▶ Exercise set:
1 > Could you return everything from "ALLEGATIONS" down to "at the scene." in the memorandum ruling on the motion to dismiss, copied word for word?
2 > How would the memorandum ruling on the motion to dismiss go on from its last line? Write the next part.

▶ Source document:
____
Opinion
2:19-CV-01478
03-08-2021
MAGISTRATE JUDGE KAY
MEMORANDUM RULING
JAMES D. CAIN, JR. UNITED STATES DISTRICT JUDGE
Before the Court is a “FRCP 12(B)(6) Motion to Dismiss” (Doc. 56) wherein Mallory Alexander International Logistics, Inc. moves to dismiss Plaintiffs' claims for joint venture and joint enterprise under Federal Rule of Civil Procedure 12(b)(6).
ALLEGATIONS
In their Second Amended and Restated Complaint, Plaintiffs, Lauren Bertram, C B, Julian Bertram and Alexander Bertram, allege the following which is relevant to the instant Motion to Dismiss:
Doc. 44.
On or about July 16, 2019, at approximately 6:30 p.m., Stephen Duane Bertram was driving in the westbound lane of Interstate Highway 10. At that same time, Defendant Justin Chong was operating a Freightline tractor towing a trailer and traveling east on Interstate 10. The tractor experienced a blow-out of the front driver's side tire causing Chong to lose control of the truck and trailer. The truck and trailer crossed the solid yellow line ultimately entering the westbound travel lanes and oncoming traffic striking a vehicle driven by Zachary N. Flessner and then Mr. Bertram's vehicle. Mr. Bertam sustained fatal injuries that resulted in his demise at the scene.
Id. ¶¶ 16 and 17.
Id.
Id. ¶ 20.
Defendant Mallory Alexander International Logistics, Inc. (“Mallory Alexander”) is an interstate common carrier and broker. Plaintiffs allege that Defendants Convermat Corporation (“Convermat”), Blue Grace Group, LLC (“Blue Grace”) and Mallory Alexander were involved in a joint venture and/or joint enterprise with Defendant Empire National, Inc. (“Empire National”) to deliver the paper products.
Id. ¶ 7.
Id. ¶ 10.
____
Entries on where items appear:

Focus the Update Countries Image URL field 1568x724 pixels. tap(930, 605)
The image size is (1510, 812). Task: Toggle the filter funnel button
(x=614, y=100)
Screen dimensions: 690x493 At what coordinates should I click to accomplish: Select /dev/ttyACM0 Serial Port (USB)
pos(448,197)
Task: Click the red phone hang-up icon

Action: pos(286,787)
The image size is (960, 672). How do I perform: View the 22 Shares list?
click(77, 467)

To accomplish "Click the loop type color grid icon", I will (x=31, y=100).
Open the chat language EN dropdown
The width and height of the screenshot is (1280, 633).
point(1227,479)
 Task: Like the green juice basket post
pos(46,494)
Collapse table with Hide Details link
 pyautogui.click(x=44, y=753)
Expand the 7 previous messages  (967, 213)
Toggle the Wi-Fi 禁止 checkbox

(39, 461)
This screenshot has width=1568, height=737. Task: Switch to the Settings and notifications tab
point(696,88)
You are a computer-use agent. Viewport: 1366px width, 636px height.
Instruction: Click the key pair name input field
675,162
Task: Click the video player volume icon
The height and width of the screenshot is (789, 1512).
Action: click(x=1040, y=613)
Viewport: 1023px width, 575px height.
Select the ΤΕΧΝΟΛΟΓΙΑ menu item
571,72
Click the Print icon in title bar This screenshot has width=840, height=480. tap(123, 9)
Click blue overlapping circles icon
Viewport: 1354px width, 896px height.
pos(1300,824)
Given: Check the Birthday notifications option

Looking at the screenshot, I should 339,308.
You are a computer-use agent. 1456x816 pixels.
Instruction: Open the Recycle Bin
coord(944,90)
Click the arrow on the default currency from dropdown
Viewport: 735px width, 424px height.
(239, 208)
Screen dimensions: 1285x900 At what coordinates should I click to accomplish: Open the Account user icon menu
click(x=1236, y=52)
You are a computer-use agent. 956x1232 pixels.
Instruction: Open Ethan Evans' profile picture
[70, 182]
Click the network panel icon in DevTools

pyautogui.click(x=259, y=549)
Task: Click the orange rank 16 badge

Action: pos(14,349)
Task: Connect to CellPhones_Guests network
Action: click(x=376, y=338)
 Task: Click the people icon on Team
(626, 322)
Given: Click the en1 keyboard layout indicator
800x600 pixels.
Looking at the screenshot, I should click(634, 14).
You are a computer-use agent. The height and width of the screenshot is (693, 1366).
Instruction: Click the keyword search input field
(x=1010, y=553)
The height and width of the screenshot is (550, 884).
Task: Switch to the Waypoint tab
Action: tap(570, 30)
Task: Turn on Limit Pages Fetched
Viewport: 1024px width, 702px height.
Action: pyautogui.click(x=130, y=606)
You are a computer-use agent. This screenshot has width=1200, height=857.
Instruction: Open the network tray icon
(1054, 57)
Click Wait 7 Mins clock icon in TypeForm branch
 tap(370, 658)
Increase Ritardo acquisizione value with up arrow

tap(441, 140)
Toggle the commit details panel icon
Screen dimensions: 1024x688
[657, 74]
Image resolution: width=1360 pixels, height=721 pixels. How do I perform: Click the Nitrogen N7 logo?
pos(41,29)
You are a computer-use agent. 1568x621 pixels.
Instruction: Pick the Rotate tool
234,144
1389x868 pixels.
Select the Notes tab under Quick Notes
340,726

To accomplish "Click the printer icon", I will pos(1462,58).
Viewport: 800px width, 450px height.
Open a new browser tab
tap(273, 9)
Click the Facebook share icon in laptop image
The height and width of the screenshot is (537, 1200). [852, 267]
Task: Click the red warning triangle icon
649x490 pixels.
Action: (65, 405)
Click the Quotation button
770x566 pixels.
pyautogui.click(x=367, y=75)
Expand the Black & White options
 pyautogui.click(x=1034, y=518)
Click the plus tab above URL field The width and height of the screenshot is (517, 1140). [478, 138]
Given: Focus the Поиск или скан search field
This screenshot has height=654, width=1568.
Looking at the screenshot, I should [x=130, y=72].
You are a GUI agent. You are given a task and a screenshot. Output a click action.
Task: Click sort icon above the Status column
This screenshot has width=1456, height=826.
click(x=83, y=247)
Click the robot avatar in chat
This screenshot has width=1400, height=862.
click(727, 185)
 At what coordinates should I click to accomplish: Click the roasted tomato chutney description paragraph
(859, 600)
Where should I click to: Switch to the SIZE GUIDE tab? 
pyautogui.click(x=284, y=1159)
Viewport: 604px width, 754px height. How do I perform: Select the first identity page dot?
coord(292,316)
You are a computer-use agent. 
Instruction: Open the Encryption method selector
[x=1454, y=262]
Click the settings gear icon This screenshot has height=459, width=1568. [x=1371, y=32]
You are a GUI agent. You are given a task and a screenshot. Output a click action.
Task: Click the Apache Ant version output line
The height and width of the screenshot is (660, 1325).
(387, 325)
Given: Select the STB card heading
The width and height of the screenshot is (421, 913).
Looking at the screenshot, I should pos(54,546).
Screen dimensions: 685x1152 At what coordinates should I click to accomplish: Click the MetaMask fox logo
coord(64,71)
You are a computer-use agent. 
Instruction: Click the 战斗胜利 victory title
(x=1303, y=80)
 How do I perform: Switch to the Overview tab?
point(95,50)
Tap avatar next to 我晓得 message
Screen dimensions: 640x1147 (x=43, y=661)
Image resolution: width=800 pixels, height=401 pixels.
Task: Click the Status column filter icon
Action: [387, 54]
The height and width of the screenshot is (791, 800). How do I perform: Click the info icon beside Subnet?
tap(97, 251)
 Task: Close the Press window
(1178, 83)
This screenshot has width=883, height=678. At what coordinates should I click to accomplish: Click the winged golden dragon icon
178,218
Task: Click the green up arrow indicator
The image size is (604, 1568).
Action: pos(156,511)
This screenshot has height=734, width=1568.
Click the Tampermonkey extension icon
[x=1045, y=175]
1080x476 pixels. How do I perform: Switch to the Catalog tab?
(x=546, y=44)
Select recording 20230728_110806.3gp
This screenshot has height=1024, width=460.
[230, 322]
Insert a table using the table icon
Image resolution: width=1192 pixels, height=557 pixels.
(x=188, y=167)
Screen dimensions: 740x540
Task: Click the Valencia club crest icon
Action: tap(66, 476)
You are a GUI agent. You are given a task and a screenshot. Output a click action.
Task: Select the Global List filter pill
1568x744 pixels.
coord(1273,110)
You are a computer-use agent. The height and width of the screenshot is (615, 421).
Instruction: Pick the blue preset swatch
____
▶ Task-by-task answers:
1 >
ALLEGATIONS
In their Second Amended and Restated Complaint, Plaintiffs, Lauren Bertram, C B, Julian Bertram and Alexander Bertram, allege the following which is relevant to the instant Motion to Dismiss:
Doc. 44.
On or about July 16, 2019, at approximately 6:30 p.m., Stephen Duane Bertram was driving in the westbound lane of Interstate Highway 10. At that same time, Defendant Justin Chong was operating a Freightline tractor towing a trailer and traveling east on Interstate 10. The tractor experienced a blow-out of the front driver's side tire causing Chong to lose control of the truck and trailer. The truck and trailer crossed the solid yellow line ultimately entering the westbound travel lanes and oncoming traffic striking a vehicle driven by Zachary N. Flessner and then Mr. Bertram's vehicle. Mr. Bertam sustained fatal injuries that resulted in his demise at the scene.

2 >
Plaintiffs allege that Defendants Empire, Blue Grace, Mallory Alexander and Convermat owned, managed, possessed, supervised, operated and/or controlled the tractor; the trailer was loaded with improperly loaded jumbo paper rolls/product. Specifically, Empire National owned, leased, maintained and/or controlled the tractor. Convermat arranged to transport the paper product from Mexico, through Laredo, Texas with its final destination in North Carolina. Convermat brokered, hired, assigned or sub-contracted the transportation of the freight to Blue Grace and/or Mallory Alexander and Empire National. Convermat, Blue Grace and/or Mallory Alexander directed, controlled and supervised unloading the paper product in Laredo, Texas, at the Mallory Alexander Pan American warehouse, and subsequently re-loading it onto a trailer owned, leased, operated and controlled by Defendant Empire National.
Id. ¶ 16.
Id. ¶ 23.
Id. ¶ 25.
Id. ¶ 25.
Id. ¶27.
Convermat, Blue Grace and/or Mallory Alexander arranged the details of the transportation of the freight from Mexico to North Carolina. Blue Grace and/or Mallory Alexander coordinated the release and transport of the freight and served as the point of communication to the shipper, Convermat.
Id. ¶ 29.
Id. ¶ 30.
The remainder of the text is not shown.